# Start of Reading text

Out of London Tours
Suggested Itineraries for Coach Tours Outside London
On certain days of the year, Windsor Castle, the State Apartments and/or St George's Chapel may be closed. Check at the time of booking this tour.
Some 25 miles west of central London, the charming town of Windsor is dominated by the castle which has been there for 900 years. It is the oldest residence in the world to have been continually inhabited by royalty (over some 900 years). St George's Chapel, one of four great Perpendicular Gothic chapels surviving in England, contains many royal tombs and is the chapel of the Garter Knights.
The State Apartments include the Waterloo Chamber, the Garter Throne Room and the Rubens room. The rooms were refurbished under Charles II in the 1660s, with lavish decorative work by such notable artists as Grinling Gibbons and Antonio Verrio. A later restyling under George IV adds to the grand effect. Of particular interest is the bullet that killed Admiral Nelson at the Battle of Trafalgar 1805 and the sword with which the Japanese surrendered at the end of the second World War.
View Queen Mary's dolls house, designed by Lutyens and furnished by many notable artists, to raise money for Queen Mary's favourite charities.
On some days there is a Changing of the Guard ceremony at Windsor Castle, weather permitting.
It is possible to do a trip to Windsor Castle on its own in a half day, although if travelling from central London it is advisable to allow 5 hours for such a tour.
Lunch is often taken in one of the many pubs or restaurants in Windsor before leaving for Hampton Court, some 15 miles from Windsor.
Located on the River Thames, Hampton Court was easily accessible from London. It is first mentioned in the Domesday Survey, later owned by the Knights of St John, and then leased by Henry VIII's right hand man, Cardinal Wolsey. When the Cardinal fell from favour, Henry VIII took over the palace, rebuilding extensively.
The Great Hall, the Astronomical clock and the Tudor Kitchens are the highlights of this building spree. Later under our joint monarchs William and Mary the architect Sir Christopher Wren laid out new King's and Queen's Apartments which have recently been splendidly restored.
The gardens at Hampton Court reflect horticultural interests from Tudor times on - from the Tennis Court where Henry VIII played Real Tennis, the Great Vine, to the recently restored Privy Garden of William III and the maze from Queen Anne's time. Some of these places may attract an additional charge to the main entrance fee.
Oxford is one of the two ancient university towns of England. Tours usually take in one college (entrance fee payable) and a walk around the historic university centre, to include the Old Schools, Bodleian Library, Clarendon building, Sheldonian Theatre, the University Church of St Mary, and the Radcliffe Camera, all of which can be viewed from the outside. Usually more colleges are open to the public in the afternoon.

# End of Reading text
# Start of Records supplied

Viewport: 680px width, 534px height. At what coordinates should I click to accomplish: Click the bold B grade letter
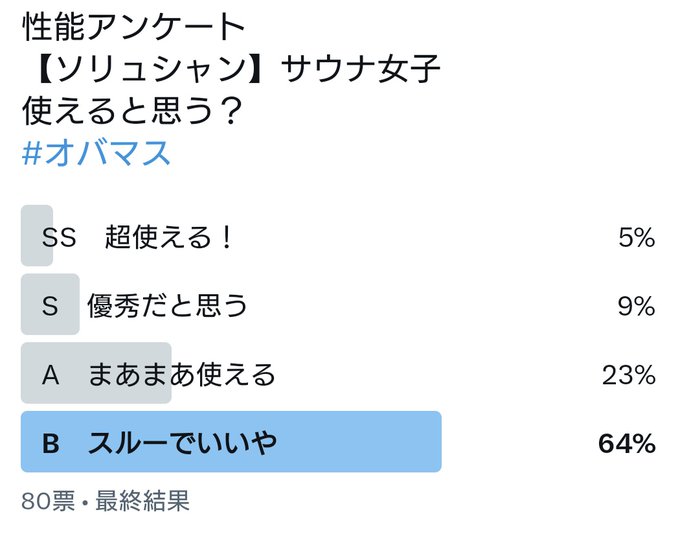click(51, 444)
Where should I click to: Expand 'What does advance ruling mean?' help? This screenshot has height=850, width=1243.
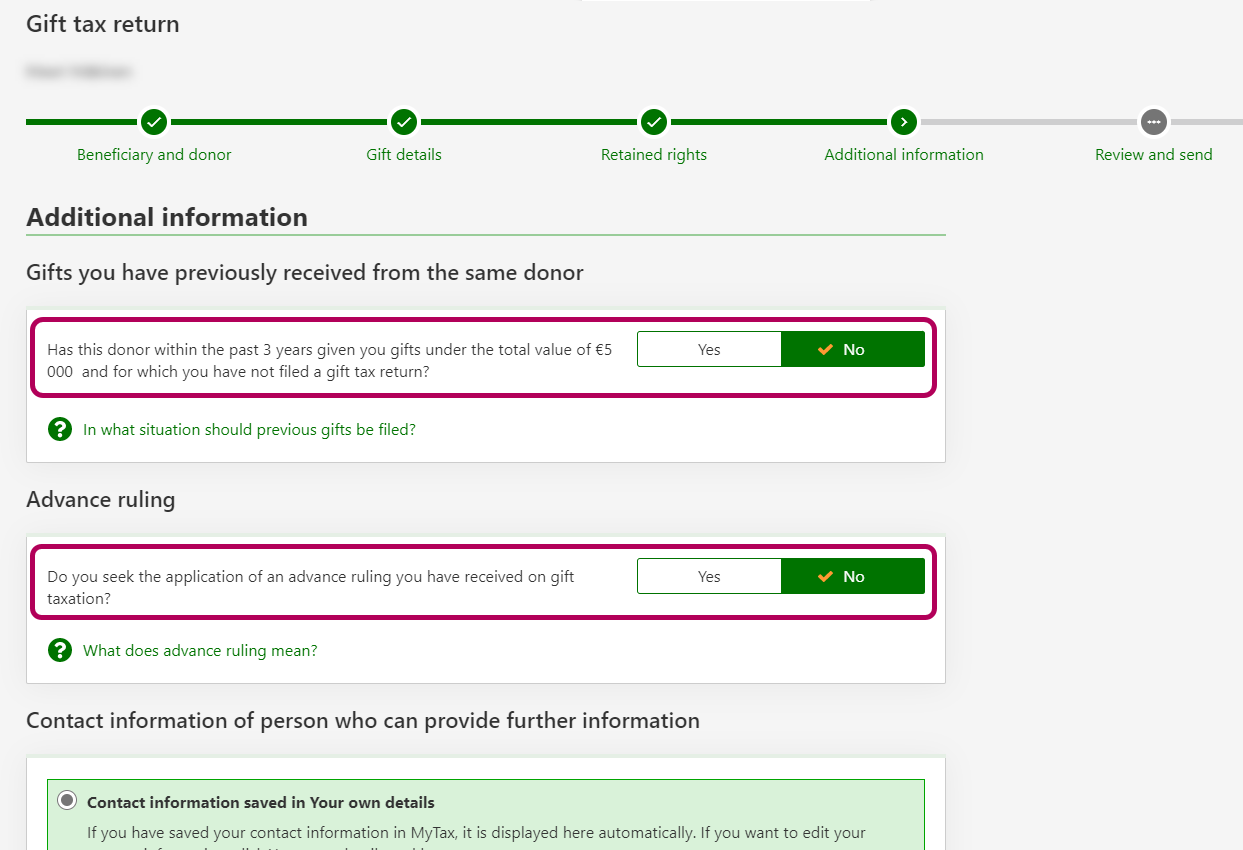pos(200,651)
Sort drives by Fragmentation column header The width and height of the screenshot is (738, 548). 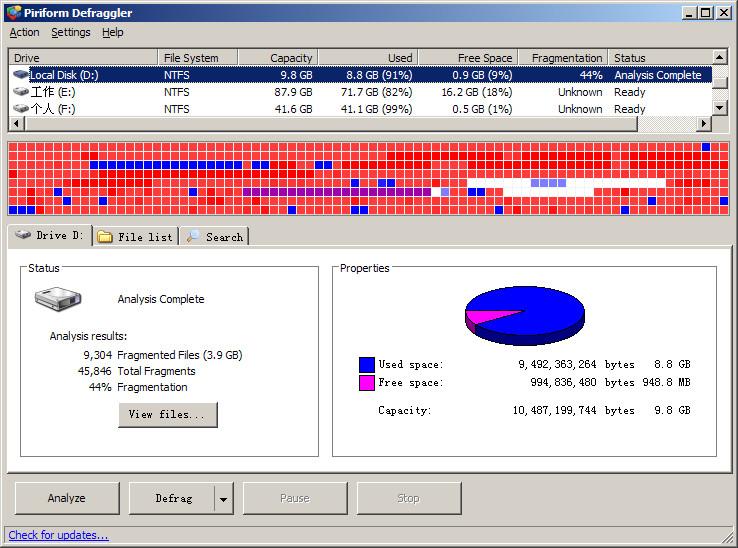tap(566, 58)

# End of Records supplied

## Work to complete
A) According to the coach tour itineraries, why should visitors check at the time of booking the Windsor tour? Answer in one to three sentences.
B) Copy out the passage of the coach tour itineraries between "The State Apartments include" and "such a tour.", inclusive.
The records play no part in this work.

## Per-task answers
A) On certain days of the year, Windsor Castle, the State Apartments and/or St George's Chapel may be closed. Checking at booking shows whether they will be open.

B)
The State Apartments include the Waterloo Chamber, the Garter Throne Room and the Rubens room. The rooms were refurbished under Charles II in the 1660s, with lavish decorative work by such notable artists as Grinling Gibbons and Antonio Verrio. A later restyling under George IV adds to the grand effect. Of particular interest is the bullet that killed Admiral Nelson at the Battle of Trafalgar 1805 and the sword with which the Japanese surrendered at the end of the second World War.
View Queen Mary's dolls house, designed by Lutyens and furnished by many notable artists, to raise money for Queen Mary's favourite charities.
On some days there is a Changing of the Guard ceremony at Windsor Castle, weather permitting.
It is possible to do a trip to Windsor Castle on its own in a half day, although if travelling from central London it is advisable to allow 5 hours for such a tour.